Stated exercise:
Gather every line in the entries below that contains the string "height" and copy each one verbatim.

Exercise input:
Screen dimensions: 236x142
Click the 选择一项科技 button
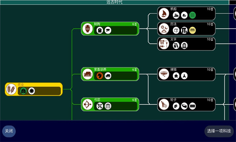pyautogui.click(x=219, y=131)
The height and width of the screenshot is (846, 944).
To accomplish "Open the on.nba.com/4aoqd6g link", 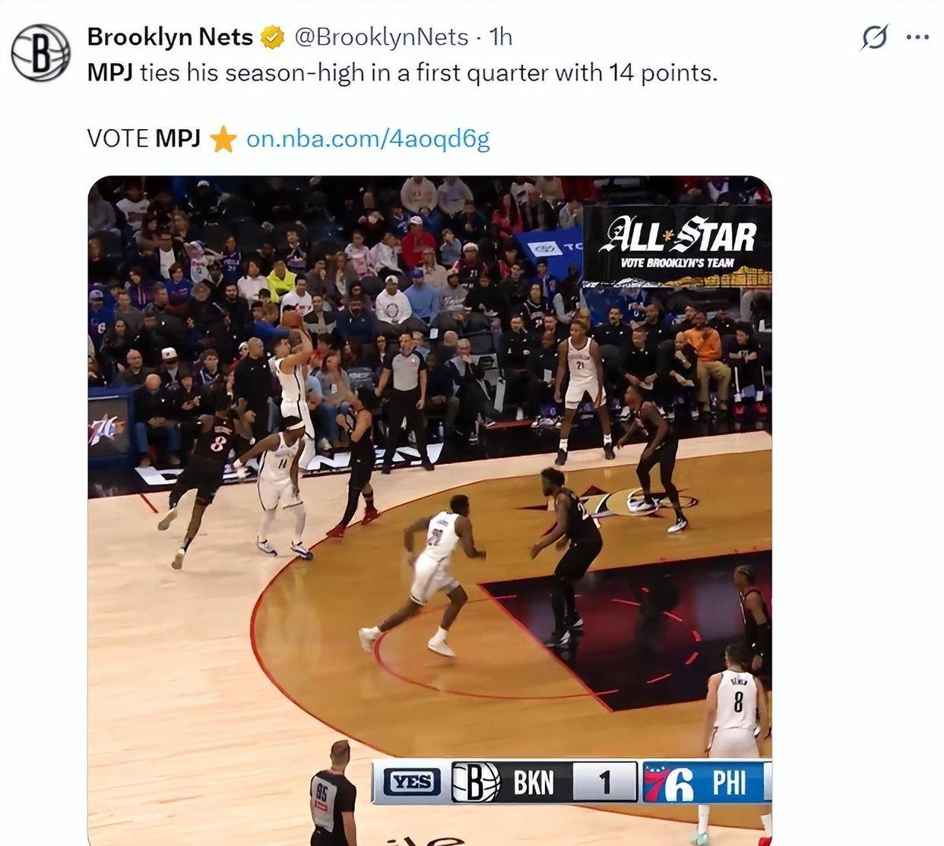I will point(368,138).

Output for this task:
The height and width of the screenshot is (846, 944).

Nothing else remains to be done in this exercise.